THE ASHTABULA BRIDGE DISASTER
A Medium's Experience

By Ladyhawk

     Before telling of my experience, I have to give some historical background. I have shortened the details due to the length. If you are interested in finding out more, there are numerous websites devoted to the bridge disaster.
     On the night of December 29, 1876, about 7:15, the Pacific Express #5 was making her way westward. She was running two hours behind her arrival time at the Ashtabula Station due to a heavy snow covering the tracks from the previous day. On that fateful night, the wind was howling at an estimated speed of 40 mph. It was cold and biting. The #5 had two heavy engines, two baggage cars, three passenger cars, one smoking car, one drawing room car and three sleeping cars. It was just after Christmas and before New Year's, so I think it is safe to say the train was filled to its capacity. The number of people on board the train was somewhere between 156 to 250. The number varies as there are numerous accounts of the disaster.
     The Iron Bridge was of the Howe type. The designer and architect was Mr. Amasa Stone. Mr. Charles Collins was the bridge engineer. He had also done the final inspection of the bridge and deemed it safe for use. The bridge carried two sets of tracks. The length between the abutments was 150 feet and the drop to the Ashtabula River below was 70 feet.

A photo of the Iron Bridge

     On that terrible dark night, as the #5 was on its journey to the Ashtabula Station, the first engine steamed its way across the bridge. It cleared the bridge, but the second engine plunged through the bridge. It fell 70 feet into the river, the other cars following it and crashing on top of one another into the gulf. The fires raged quickly through the twisted wreckage. Some of the passengers managed to escape out into the deep snow. One of the survivors reported how she heard screams for help, moans and the prayers of the dying. She said that she could see bodies and body parts strewn about the area in the light of the fires.

Wreckage from the Ashtabula Bridge Disaster

     Rescue efforts were slow in coming because of the heavy snows and the steep climb on the treacherous terrain. At least 80 perished in the wreckage, 63 (more or less) wounded were rescued, five of whom died later. Burned beyond recognition inside the wreckage were 48 people and it was speculated that others had washed away in the river and were never found. A coroner's jury ruled that the disaster was caused by improper bridge design and that many of the deaths were caused by improper heating apparatus which added to the fires that consumed the train.

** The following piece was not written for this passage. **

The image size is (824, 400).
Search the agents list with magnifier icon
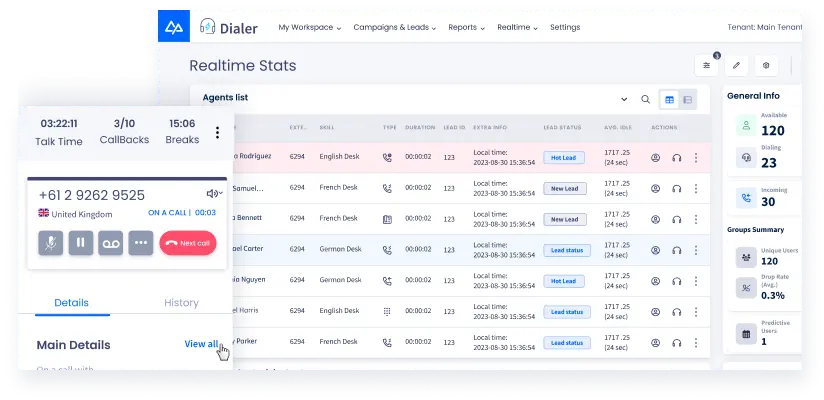(x=645, y=99)
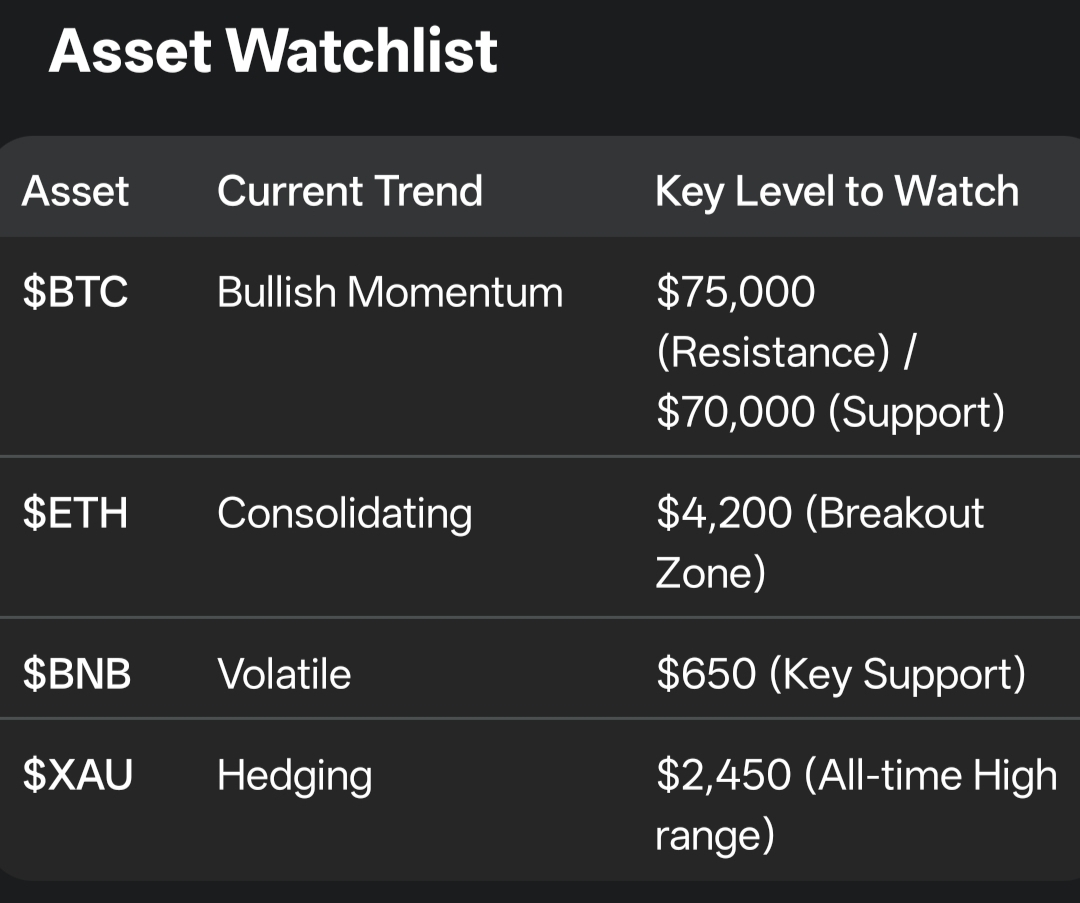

The gap where the bridge used to be

     Charles Collins was so taken by the accident that after he testified in court, he returned home, ending his life with a single pistol shot to the head. The Collins Mausoleum is very close to the Ashtabula Bridge disaster victims' memorial in Chestnut Grove Cemetery.

The Collins Mausoleum

     A couple of years later, Amasa Stone also committed suicide. He rests at Lakeview Cemetery in Cleveland, Ohio.
     That was 129 years ago. Their night of living Hell should have been over long ago, but for many, it's not.
     Chestnut Grove Cemetery sits high on a hilltop. It's filled with lovely Silver Maples and tall majestic Oaks. Even on the hottest summer days, at Chestnut, you can always find a shady tree and a light breeze. It's peaceful and quiet. All you hear is the breeze coming up out of the Ashtabula Gulf and the chirping birds. Many has been the time when I have grabbed a favorite book and sat in the back of Chestnut reading just letting the stress in my life drift away for a few hours. But, that was in the before time. Before I had an experience that left me so scared that I won't go back again. Especially not alone. I'm a spiritualist medium. For me to make that statement should tell you a lot. Paranormal events don't spook me like they may spook other people. I'm used to it as it's happened to me since childhood.
     About eight years ago, I was under a large amount of heavy duty stress. Most of the time, my head felt like a pressure cooker about to explode. I decided, to keep my sanity, I needed to go some place and chill for awhile. So, I found a book, packed a snack, and headed for Chestnut Grove. It was a lovely June evening. Warm, but not overly so, and a sweet breeze was coming up from the gulf, scented by the blossoms of the Black Locust trees. My only companions (visible) were squirrels and birds. I really didn't feel like reading, so I kicked back the seat in my van, letting the feeling of peace wash over me. I could feel my tensed up muscles beginning to relax, my breathing becoming slow and deep. I had finally found the peace that I had been seeking and my mind floated free. Little did I know how that was about to change.
     Please forgive me for taking a little detour here, but as I said, I am a medium. Most of the time, I can close the door on it, but not all the way. I am not a trance medium, but have been in trance before. It's happened a few times, but its too much like work for me.
     Anyway, as I was saying, I was lying there in my seat slipping deeper into a state of relaxation and just drifting along. No fear - no worries - just peace. All of a sudden, I began feeling sad. It was lightly touching my mind, then a split second later, it was as if a hot wind was blowing in my mind. On that wind came sadness, grief, confusion and loss.
     Another side note. At first I thought what was happening was an emotional link up. A link up is where I connect strongly with a soul that has just departed the body or the soul has left the body, but the body has not died yet. This experience is not a pleasant one. Sometimes it is very hard to break the connection.
     Whatever this feeling, I did not like it. Not one little bit. I was trying to come out of it, but instead, I slipped deeper. It was like something had me and it wouldn't let go. As the connection grew stronger, I was overwhelmed by blind terror and burning pain as though my clothes were on fire. I was flooded - drowning in the emotions of confusion and deep grief. In my mind's eye, I was seeing what resembled a large ball. It was like a mass of squirming worms, entwined around one another. But, these weren't worms. They were human souls. I knew that they were the victims of the bridge disaster.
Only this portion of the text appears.